(Texto extraído)
········
Equador: “Chevron se foi deixando 300 dólares e a selva destruída”, diz Guamán

Adoración Guamán, a advogada equatoriana-espanhola que denuncia a “arquitetura jurídica da impunidade” no caso da Chevron no Equador. Após ter sido condenada por um tribunal equatoriano, empresa exigiu a indenização do país em tribunal europeu. “As pessoas afetadas pela contaminação, entretanto, ainda não viram um único dólar”, destaca.

POR FERNANDA SANDÉZ

QUITO – A foto é de anos atrás. A mulher – jovem, com cabelos muito escuros – está no meio da selva, mais precisamente na área do Lago Agrio, em plena Amazônia equatoriana. Ela mostra para a câmera uma palma preta e olha, sem sorrir. Também não há razão. O que parece lama muito escura e faz a mão e os dedos desaparecerem em plena luz do dia é, na realidade, óleo.

Foi assim que a gigante petrolífera americana Chevron deixou o local após anos operando ali.  As consequências ambientais e sociais seguem até hoje.

“As pessoas até organizam os chamados ‘passeios tóxicos’ para percorrer a área. Essa foto foi tirada de mim em um desses passeios. Lá, quando você enfia um pedaço de pau no chão, não sai água: sai óleo”, conta do outro lado do Atlântico, Adoración Guamán, a advogada equatoriana-espanhola que há décadas denuncia o que não hesita em descrever como uma “arquitetura jurídica da impunidade”. 

Depois de ter sido condenada em 2011 por um tribunal equatoriano num processo que durou oito anos, contou com seis juízes e acumulou mais de 220 mil páginas, a Chevron acabou por se beneficiar num tribunal holandês. Conclusão: agora é o Equador que deve indenizar a empresa. “As pessoas afetadas pela contaminação, entretanto, ainda não viram um único dólar”, explica.

Além de ativista de direitos humanos, Guamán – a mulher da foto em Lago Agrio – é especialista em comércio internacional, cadeias de suprimentos e escravidão moderna. É professora de várias universidades da América Latina, foi assessora do governo do Equador durante a presidência de Rafael Correa (2007-2017) e há anos luta pela criação de um instrumento jurídico internacional e vinculante capaz de conseguir o que custa tanto: fazer com que as empresas transnacionais que violam os direitos humanos e causam desastres ambientais longe de suas matrizes, respondam por seus atos, reparem as vítimas e não fiquem impunes para sempre. 

Para isso, Guamán – que é professora titular de Direito ao Trabalho da Universidade de Valência, possui dois doutorados e é autora de 75 artigos científicos sobre o tema – faz parte, há uma década, de uma iniciativa com um promissor nome: Campanha para reivindicar a soberania dos povos, desmantelar o poder das transnacionais e acabar com a impunidade. Nada menos.
········
(Conteúdo dos dados)
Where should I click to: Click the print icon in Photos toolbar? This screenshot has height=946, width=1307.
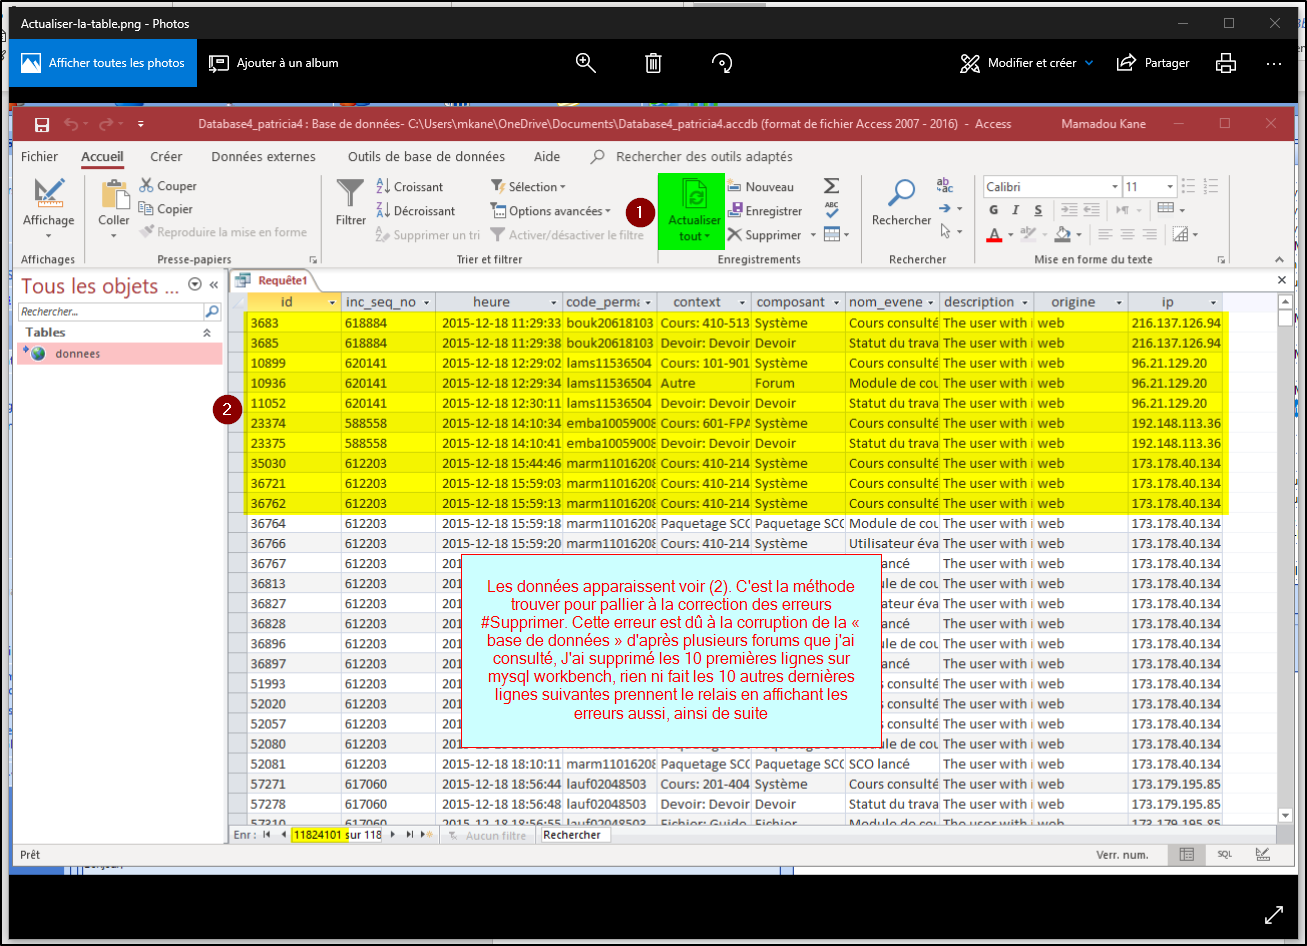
········
(Desafios)
**1.** De acordo com o texto sobre a Chevron no Equador, por que a mulher da foto não sorri? Responda em uma ou duas frases.
**2.** Resuma o texto sobre a Chevron no Equador em duas frases.

(Soluções dos exercícios)
**1.** Ela não sorri porque não há razão para isso. O que parece lama muito escura cobrindo sua mão é, na realidade, óleo, e foi assim que a Chevron deixou o local.

**2.** A Chevron, que deixou a área do Lago Agrio contaminada por óleo, foi condenada em 2011 por um tribunal equatoriano, mas acabou beneficiada num tribunal holandês, e agora é o Equador que deve indenizar a empresa, enquanto os afetados ainda não viram um único dólar. A advogada equatoriana-espanhola Adoración Guamán denuncia essa “arquitetura jurídica da impunidade” e luta há anos por um instrumento jurídico internacional e vinculante que faça as transnacionais responderem por seus atos e repararem as vítimas.